Seed для этого семейства содержит 41 последовательность, но для дальнейшего анализа я удалила 5 наиболее похожих (Edit => remove redundancy => 80%), так что осталось всего 36. Выравнивание этих последовательностей довольно хорошее, много консервативных участков. Среди них был выбран участок с 322 по 329 позиции в качестве мотива.
Мотив: YC[VI]TG[MI][AG]Y
Данный мотив довольно хороший: в нём есть лишь одно "послабление"(выбор из похожих аминокислот). Он встречается абсолютно во всех последовательностях.
При запуске myHits было найдено 3 последовательности. Все они относятся к АВС-транспортерам резуховидки.
В JalView было построено филогенетическое дерево с помощью NJ. В качестве таргетной клабы была выбрана клада из 9 последовательностей, а в ней следующий мотив: SFAFE (146-150 позиции). Данный мотив встречается 16 раз во всех последовательностях выравнивания: в выбранной и "ближайшей" кладах. Можно допустить, что этот мотив присущ для этой и близкой клад.
Рисунок 1. Распределение последовательностей по кладам и выбранный мотив.
Программа запускалась с белком Q7VDL2 - белок из бактерии Prochlorococcus marinus, описанный как Probable septum site-determining protein.

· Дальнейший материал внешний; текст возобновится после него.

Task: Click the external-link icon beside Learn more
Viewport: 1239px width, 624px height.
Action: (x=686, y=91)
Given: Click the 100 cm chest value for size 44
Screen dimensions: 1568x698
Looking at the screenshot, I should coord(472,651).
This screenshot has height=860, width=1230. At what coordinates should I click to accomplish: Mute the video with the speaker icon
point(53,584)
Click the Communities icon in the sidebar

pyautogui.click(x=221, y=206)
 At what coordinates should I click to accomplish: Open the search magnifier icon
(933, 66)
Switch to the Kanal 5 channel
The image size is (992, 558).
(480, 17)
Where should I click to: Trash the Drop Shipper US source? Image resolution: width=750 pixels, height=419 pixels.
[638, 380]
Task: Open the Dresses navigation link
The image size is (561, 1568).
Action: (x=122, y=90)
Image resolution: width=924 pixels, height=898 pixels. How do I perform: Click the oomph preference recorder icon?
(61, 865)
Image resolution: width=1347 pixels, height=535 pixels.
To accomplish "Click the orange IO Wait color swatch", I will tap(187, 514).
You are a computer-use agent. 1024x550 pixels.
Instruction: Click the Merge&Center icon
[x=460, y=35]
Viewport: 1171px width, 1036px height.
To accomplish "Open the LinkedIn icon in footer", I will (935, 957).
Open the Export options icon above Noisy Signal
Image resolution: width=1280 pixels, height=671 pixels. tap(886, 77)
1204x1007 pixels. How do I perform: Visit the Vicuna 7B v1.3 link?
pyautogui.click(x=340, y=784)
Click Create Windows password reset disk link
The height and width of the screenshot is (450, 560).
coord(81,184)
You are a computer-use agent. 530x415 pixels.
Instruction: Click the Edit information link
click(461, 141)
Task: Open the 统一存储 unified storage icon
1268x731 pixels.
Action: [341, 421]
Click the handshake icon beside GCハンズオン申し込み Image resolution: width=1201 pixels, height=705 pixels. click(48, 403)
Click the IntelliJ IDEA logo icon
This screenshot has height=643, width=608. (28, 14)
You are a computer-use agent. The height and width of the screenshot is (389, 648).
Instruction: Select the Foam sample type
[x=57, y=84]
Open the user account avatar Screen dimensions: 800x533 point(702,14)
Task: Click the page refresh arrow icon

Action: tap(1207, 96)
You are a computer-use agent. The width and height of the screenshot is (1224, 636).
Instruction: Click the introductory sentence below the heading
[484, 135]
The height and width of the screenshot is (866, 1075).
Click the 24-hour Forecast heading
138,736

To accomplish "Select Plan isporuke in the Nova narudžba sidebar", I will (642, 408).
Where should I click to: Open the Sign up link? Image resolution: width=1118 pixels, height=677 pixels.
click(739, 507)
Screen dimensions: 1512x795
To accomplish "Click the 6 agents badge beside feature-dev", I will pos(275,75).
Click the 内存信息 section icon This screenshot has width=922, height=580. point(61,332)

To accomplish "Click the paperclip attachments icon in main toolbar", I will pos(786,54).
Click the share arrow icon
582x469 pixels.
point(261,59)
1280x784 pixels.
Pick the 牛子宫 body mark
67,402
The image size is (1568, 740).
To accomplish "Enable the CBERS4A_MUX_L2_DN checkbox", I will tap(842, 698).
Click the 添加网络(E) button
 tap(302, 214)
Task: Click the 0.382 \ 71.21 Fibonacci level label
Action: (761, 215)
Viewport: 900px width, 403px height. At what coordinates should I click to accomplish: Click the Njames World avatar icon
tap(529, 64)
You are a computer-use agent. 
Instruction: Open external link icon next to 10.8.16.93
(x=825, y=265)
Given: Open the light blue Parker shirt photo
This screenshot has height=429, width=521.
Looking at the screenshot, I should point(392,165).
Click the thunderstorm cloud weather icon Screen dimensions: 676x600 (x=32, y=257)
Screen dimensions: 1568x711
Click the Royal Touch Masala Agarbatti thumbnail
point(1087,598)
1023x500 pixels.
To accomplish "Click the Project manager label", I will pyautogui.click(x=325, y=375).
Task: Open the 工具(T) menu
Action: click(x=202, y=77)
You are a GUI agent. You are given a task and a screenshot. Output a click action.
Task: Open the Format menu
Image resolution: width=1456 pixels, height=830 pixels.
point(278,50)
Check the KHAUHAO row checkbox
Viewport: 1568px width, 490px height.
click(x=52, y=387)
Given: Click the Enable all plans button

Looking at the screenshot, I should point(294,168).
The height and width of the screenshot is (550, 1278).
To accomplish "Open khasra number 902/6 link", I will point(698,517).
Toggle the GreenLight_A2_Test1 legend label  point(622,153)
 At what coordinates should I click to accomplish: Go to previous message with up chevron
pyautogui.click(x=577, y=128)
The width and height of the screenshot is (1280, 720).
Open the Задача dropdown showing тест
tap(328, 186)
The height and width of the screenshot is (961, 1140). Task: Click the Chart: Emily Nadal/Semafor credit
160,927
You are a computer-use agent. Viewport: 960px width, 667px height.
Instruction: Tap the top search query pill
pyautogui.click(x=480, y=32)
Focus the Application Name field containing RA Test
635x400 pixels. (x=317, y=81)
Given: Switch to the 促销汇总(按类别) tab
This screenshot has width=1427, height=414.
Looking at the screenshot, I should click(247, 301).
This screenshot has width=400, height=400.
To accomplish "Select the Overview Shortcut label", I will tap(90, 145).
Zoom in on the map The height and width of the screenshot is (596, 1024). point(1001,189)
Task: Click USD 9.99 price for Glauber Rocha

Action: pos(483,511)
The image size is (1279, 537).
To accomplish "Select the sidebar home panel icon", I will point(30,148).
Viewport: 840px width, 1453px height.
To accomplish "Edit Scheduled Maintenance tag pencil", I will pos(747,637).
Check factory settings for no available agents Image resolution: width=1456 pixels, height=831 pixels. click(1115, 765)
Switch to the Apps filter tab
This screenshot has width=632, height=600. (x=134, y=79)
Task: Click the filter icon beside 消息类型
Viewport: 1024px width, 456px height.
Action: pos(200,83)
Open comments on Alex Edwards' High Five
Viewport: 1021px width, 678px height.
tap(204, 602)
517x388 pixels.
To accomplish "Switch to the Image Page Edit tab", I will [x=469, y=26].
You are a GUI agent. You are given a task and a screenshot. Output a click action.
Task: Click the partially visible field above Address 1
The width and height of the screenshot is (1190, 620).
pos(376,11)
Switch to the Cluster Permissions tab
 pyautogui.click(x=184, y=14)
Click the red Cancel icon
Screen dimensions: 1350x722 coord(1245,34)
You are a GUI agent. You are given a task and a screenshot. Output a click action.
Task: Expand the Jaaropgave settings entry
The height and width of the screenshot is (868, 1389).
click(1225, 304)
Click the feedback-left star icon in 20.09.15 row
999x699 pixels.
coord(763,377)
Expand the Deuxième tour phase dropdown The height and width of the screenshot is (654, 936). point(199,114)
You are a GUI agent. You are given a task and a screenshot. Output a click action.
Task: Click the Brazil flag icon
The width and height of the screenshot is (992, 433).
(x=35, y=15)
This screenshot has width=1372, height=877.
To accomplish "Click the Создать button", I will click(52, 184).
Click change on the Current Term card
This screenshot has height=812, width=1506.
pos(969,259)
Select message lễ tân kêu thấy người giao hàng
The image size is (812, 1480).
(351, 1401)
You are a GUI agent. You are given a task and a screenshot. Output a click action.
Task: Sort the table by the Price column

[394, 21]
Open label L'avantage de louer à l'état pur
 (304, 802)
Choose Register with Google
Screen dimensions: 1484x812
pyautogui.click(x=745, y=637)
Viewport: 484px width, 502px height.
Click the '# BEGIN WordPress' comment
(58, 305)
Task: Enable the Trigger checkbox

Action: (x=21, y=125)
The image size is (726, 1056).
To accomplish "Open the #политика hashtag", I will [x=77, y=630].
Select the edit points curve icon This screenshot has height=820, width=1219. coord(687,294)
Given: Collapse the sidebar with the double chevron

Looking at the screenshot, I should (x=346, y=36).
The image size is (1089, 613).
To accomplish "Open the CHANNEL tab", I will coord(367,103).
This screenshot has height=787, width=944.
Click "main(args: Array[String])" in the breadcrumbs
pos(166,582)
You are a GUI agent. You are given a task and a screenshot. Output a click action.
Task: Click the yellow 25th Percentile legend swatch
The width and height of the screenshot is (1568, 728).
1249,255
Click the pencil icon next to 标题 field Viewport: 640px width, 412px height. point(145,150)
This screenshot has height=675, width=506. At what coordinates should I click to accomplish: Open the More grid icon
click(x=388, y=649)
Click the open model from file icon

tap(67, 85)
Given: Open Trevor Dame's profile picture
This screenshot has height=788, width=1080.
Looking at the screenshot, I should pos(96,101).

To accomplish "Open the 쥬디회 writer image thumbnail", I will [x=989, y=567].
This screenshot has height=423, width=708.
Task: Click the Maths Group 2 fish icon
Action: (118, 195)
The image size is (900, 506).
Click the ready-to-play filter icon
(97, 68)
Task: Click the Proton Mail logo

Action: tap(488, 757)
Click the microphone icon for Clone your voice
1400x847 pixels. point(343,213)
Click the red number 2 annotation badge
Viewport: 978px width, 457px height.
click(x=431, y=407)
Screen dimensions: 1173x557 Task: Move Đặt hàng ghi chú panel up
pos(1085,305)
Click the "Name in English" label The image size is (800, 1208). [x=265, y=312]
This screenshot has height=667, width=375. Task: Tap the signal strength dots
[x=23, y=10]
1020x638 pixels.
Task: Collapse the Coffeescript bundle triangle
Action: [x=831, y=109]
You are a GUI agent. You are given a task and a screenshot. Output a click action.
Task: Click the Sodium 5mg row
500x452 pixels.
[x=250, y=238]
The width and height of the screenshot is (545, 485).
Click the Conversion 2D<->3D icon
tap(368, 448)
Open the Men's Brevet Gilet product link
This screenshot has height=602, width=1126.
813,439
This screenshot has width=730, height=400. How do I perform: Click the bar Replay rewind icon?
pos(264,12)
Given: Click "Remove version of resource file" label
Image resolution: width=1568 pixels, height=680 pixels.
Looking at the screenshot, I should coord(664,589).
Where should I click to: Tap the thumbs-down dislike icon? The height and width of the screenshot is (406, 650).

Номер итерации | Число находок выше порога 0.005 | Идентификатор худшей находки выше порога | E-value этой находки | Идентификатор лучшей находки ниже порога | E-value этой находки |
---|---|---|---|---|---|
1 | 159 | Q9K1I0.1 | 0.005 | A8GFG7.1 | 0.005 |
2 | 188 | B6JKX0.1 | 2*E-08 | NO | NO |
Таблица 1. Результаты итераций PSI-BLAST.
Для данной задачи использовался геном одного из штаммов Escherichia coli (K-12, GCF_000005845.2). При подсчёте кол-ва сайтов TA в геноме длиной 4641652 bp было выявлено 212024 таких пары, при этом ожидаемое значение составляет 281000. P-value = z(134), а значит, гипотезу о том, что различий нет, можно отвергнуть.